#### Data for analysis
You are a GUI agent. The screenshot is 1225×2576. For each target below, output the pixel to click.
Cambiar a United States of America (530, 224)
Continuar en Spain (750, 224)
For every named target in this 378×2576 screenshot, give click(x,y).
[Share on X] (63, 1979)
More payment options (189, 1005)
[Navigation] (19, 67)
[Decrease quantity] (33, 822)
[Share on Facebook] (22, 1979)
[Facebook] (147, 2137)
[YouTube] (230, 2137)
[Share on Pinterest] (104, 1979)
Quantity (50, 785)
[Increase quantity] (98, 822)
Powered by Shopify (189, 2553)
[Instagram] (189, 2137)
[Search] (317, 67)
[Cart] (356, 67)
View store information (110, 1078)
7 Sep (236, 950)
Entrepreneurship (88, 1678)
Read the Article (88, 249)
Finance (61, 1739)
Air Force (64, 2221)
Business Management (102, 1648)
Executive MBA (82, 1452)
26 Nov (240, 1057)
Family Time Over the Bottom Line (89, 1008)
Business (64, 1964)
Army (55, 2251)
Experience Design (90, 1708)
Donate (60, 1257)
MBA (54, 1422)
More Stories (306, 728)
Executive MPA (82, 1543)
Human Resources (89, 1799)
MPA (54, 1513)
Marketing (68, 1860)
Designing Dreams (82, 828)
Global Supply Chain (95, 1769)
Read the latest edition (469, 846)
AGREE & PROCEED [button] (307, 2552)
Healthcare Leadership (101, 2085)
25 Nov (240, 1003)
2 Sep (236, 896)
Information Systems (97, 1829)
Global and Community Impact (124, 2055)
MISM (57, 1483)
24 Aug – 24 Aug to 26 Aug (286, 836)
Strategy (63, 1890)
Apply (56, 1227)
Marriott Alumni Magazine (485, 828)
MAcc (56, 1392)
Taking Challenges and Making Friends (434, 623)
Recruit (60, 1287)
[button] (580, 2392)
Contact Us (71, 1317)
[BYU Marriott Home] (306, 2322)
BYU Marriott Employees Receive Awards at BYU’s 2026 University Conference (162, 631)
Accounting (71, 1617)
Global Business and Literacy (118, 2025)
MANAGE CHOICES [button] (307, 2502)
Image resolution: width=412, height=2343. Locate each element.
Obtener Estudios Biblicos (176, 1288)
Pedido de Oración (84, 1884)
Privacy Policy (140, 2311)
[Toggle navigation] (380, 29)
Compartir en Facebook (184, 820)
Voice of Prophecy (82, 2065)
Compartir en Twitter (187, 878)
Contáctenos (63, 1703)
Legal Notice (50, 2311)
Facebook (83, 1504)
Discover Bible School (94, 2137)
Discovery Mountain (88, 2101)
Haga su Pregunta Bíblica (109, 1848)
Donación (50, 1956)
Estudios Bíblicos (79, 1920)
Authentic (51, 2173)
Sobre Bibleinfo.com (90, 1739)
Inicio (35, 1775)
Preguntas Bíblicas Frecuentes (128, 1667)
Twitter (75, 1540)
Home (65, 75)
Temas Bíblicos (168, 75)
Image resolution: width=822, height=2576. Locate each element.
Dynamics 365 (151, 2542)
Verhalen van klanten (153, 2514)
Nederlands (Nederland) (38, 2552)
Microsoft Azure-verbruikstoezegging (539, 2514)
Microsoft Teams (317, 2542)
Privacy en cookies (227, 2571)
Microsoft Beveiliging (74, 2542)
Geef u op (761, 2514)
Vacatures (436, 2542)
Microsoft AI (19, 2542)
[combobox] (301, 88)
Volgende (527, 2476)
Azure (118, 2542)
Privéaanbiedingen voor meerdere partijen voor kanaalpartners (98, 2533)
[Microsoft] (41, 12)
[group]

#### Work instructions
For the lines above, output exactly those from the line containing "Authentic (51, 2173)" through the line containing "Nederlands (Nederland) (38, 2552)", and skip the others.

#### Written answer
Authentic (51, 2173)
Sobre Bibleinfo.com (90, 1739)
Inicio (35, 1775)
Preguntas Bíblicas Frecuentes (128, 1667)
Twitter (75, 1540)
Home (65, 75)
Temas Bíblicos (168, 75)
Image resolution: width=822, height=2576. Locate each element.
Dynamics 365 (151, 2542)
Verhalen van klanten (153, 2514)
Nederlands (Nederland) (38, 2552)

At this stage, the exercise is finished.